▶ _About this task_
The lines from the start of the records through the one containing "You are a computer-use agent. This" are to be restated word for word; please include both ends.

(Saved entries)
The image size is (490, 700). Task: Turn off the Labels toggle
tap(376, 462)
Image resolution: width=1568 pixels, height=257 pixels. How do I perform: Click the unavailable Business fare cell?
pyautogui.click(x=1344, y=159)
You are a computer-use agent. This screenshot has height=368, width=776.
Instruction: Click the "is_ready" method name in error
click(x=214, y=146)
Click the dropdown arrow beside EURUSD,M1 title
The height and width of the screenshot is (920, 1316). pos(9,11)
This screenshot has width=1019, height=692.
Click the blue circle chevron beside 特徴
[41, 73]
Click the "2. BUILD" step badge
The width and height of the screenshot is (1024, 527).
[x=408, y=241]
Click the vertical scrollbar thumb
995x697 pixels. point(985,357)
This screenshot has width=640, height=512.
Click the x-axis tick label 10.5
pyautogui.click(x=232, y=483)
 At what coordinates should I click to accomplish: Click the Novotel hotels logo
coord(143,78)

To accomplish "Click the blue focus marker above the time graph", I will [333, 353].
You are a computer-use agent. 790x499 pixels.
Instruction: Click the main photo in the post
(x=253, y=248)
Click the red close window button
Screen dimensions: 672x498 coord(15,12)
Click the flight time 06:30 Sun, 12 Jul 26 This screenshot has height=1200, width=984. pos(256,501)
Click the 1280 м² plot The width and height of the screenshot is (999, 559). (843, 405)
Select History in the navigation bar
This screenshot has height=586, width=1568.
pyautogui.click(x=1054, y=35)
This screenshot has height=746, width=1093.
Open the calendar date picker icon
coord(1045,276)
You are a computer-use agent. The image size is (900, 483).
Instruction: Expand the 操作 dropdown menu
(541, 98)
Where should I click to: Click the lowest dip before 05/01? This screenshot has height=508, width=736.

▶ _Result_
The image size is (490, 700). Task: Turn off the Labels toggle
tap(376, 462)
Image resolution: width=1568 pixels, height=257 pixels. How do I perform: Click the unavailable Business fare cell?
pyautogui.click(x=1344, y=159)
You are a computer-use agent. This screenshot has height=368, width=776.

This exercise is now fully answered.